TASK REQUIREMENTS
Reproduce the records starting at the line that contains "Click the red alert count badge" and ending after the line that contains "click(1386, 55)", with both of those lines included. Omit the pictures from your answer.

WORKING DATA
━━━━━━━━━━━━━━━━━━━━━━━━━━━━━━

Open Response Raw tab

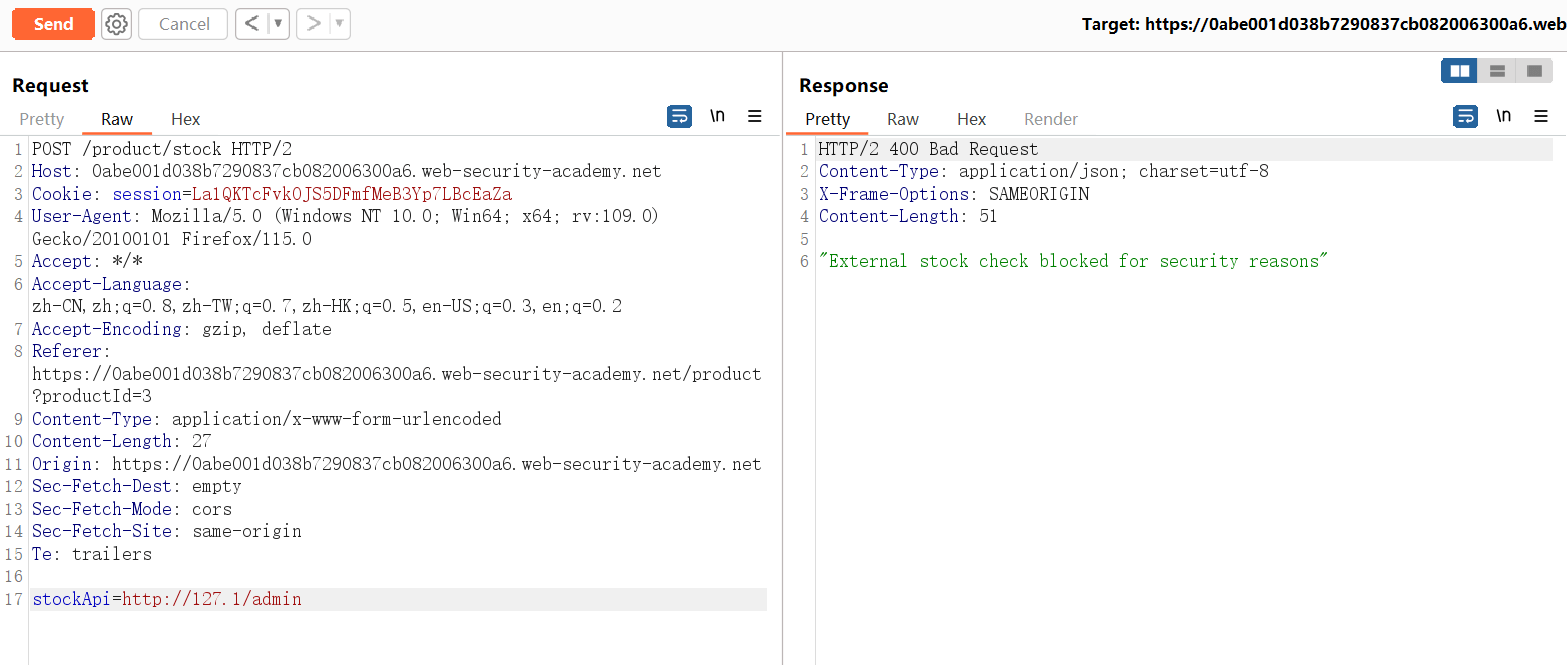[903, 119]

━━━━━━━━━━━━━━━━━━━━━━━━━━━━━━

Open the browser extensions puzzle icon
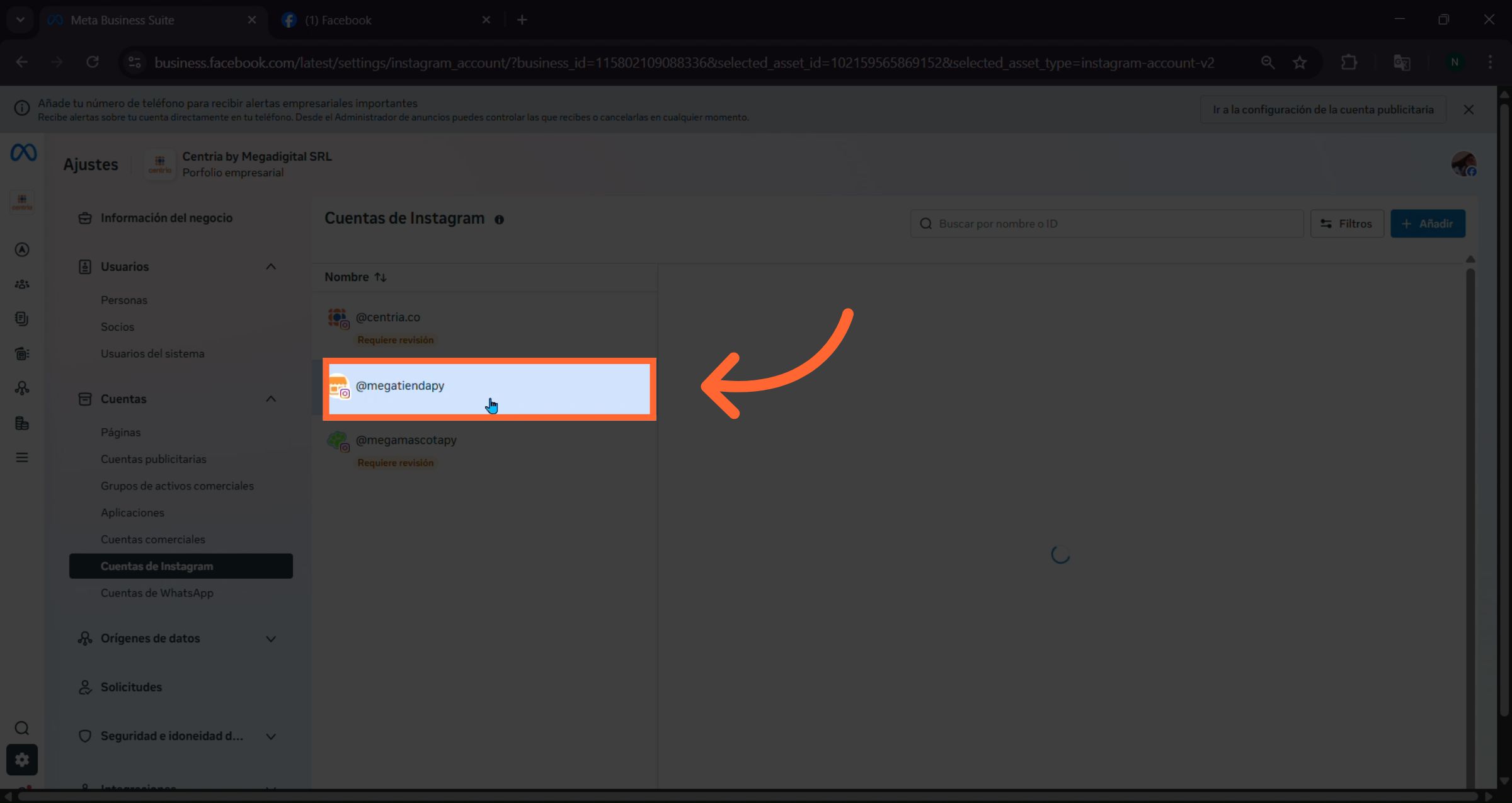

━━━━━━━━━━━━━━━━━━━━━━━━━━━━━━

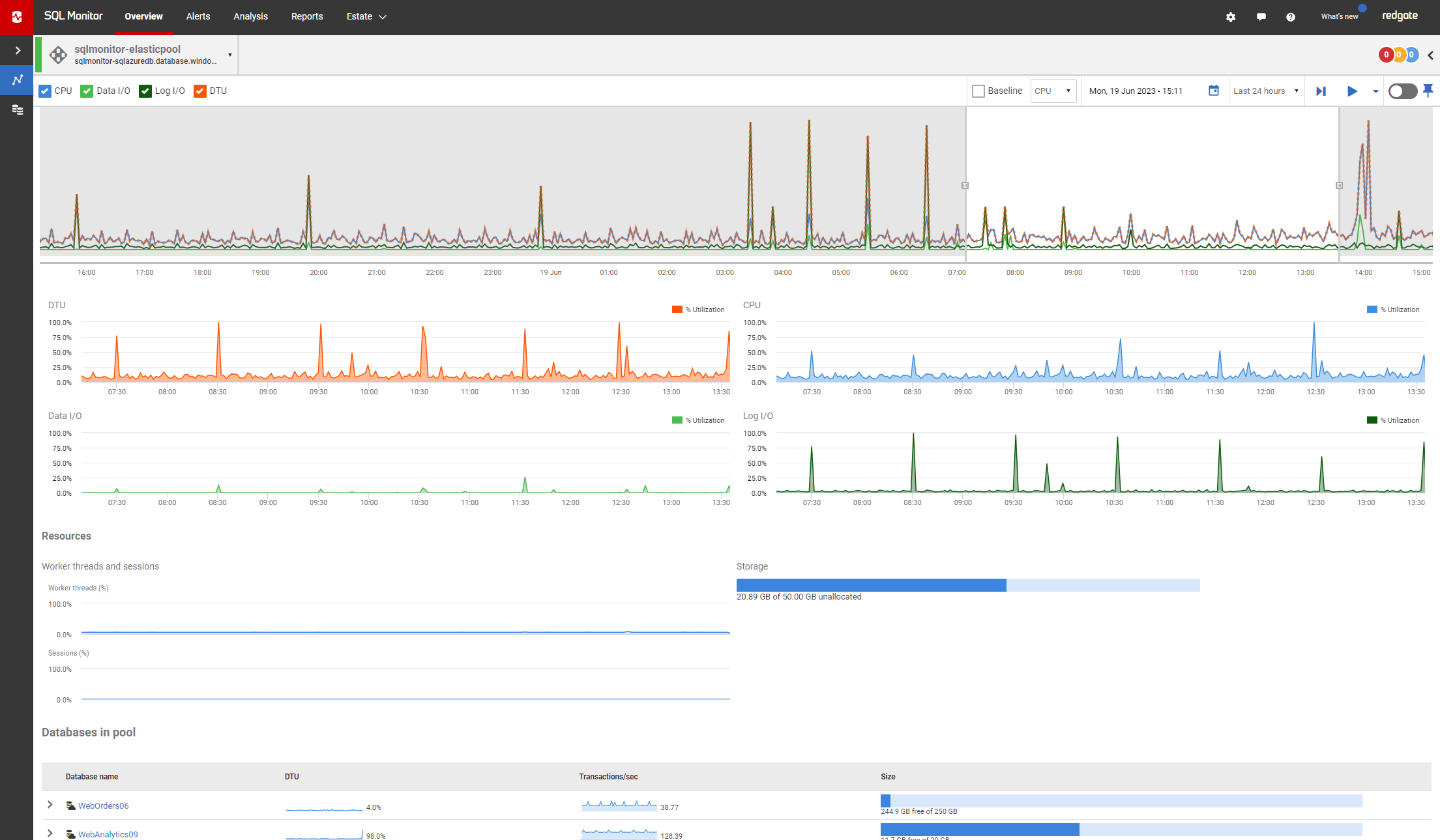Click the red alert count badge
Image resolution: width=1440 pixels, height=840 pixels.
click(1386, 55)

━━━━━━━━━━━━━━━━━━━━━━━━━━━━━━

SOLUTION FOR THIS TASK
Click the red alert count badge
Image resolution: width=1440 pixels, height=840 pixels.
click(1386, 55)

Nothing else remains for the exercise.